A precarização do trabalho informal

Enviada em 02/11/2022

A Constituição Cidadã elenca entre os seus objetivos a erradicação da pobreza e a redução das desigualdades sociais. Porém, a precarização do trabalho informal, infelizmente, não só vai contra o espírito constitucional, como também aumenta o fosso das desigualdades. Assim, o défice educacional, a falta de suporte familiar e social, além da tentativa, desesperada, de inserção na lógica do mercado, acabam por alimentar esse quadro de contradições.

Nesse contexto, é lícito lembrar da obra “Quarto de despejo”, de Carolina Maria de Jesus, em que essa brasileira, narra as dificuldades de se viver do trabalho informal. Embora escrita no âmbito da Constituição anterior, é indicador de que essa é uma problemática que persiste. Então, pode-se dizer que, as dificuldades enfrentadas por Carolina, não são muito diferentes das vivenciadas por brasileiros hoje, cujas formações escolares, muitas vezes, não os torna aptos a pleitear uma posição no mercado. Nesse viés, segundo o IBGE (Pnad), o índice de trabalho informal no Brasil aumentou para 40% da população empregada em 2021.

Outrossim, na conjuntura contemporânea, surgiram instrumentos chamados de “uberização”, ou seja, instrumentos de informalização laborativa.

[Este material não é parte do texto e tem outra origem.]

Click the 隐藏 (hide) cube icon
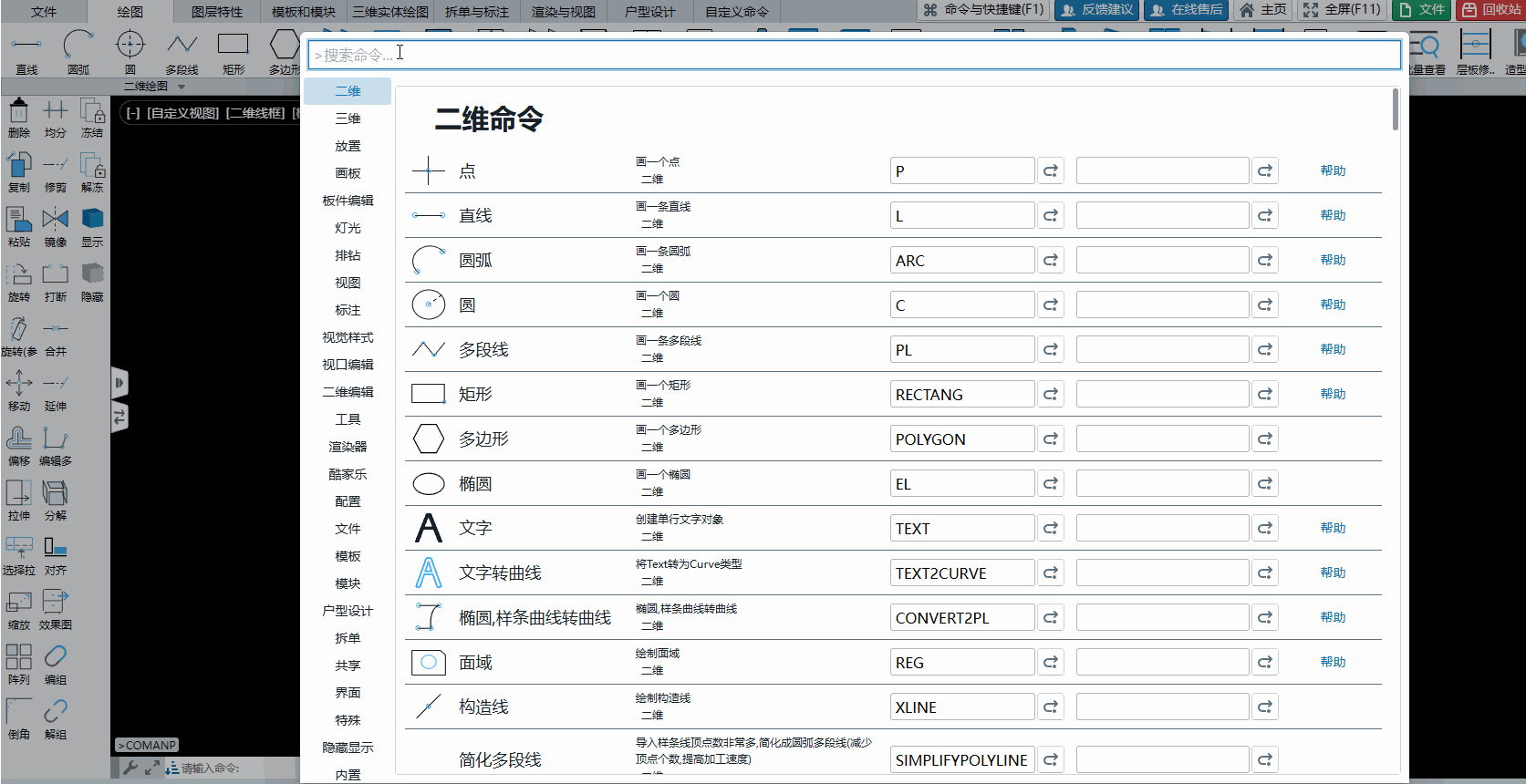Viewport: 1526px width, 784px height. tap(92, 280)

Dessa forma, a mão-de-obra, que não consegue inserir-se no bojo da proteção das leis trabalhistas, vê-se submetida a uma lógica de produção em que o valor recebido, em contrapartida aos seus esforços, é mínimo. Ademais, nesse sistema, o indivíduo vê-se privado de qualquer rede de proteção, pois, em caso de acidentes ou doença, não há qualquer arcabouço de seguridade. Logo, tal prática capitalista adota uma lógica apartada do espírito constitucional, pois amplia as desigualdades.

Portanto, urge que o Ministério do Trabalho crie programas de regulamentação e valorização do trabalho informal. Com esse objetivo, deve contratar técnicos especialistas em direito e previdência social. Desse modo, é possível criar contrapartidas governamentais, que financiem uma previdência diferenciada para esses brasileiros, estimulando-os a capacitar-se e retomar dos estudos, com incentivo da família e da sociedade civil, por meio de campanhas divulgadas na tv e redes sociais. Com tal iniciativa, é possível evitar que novas Carolinas Maria de Jesus tenham de sofrer tanto para ter seus direitos constitucionais reconhecidos.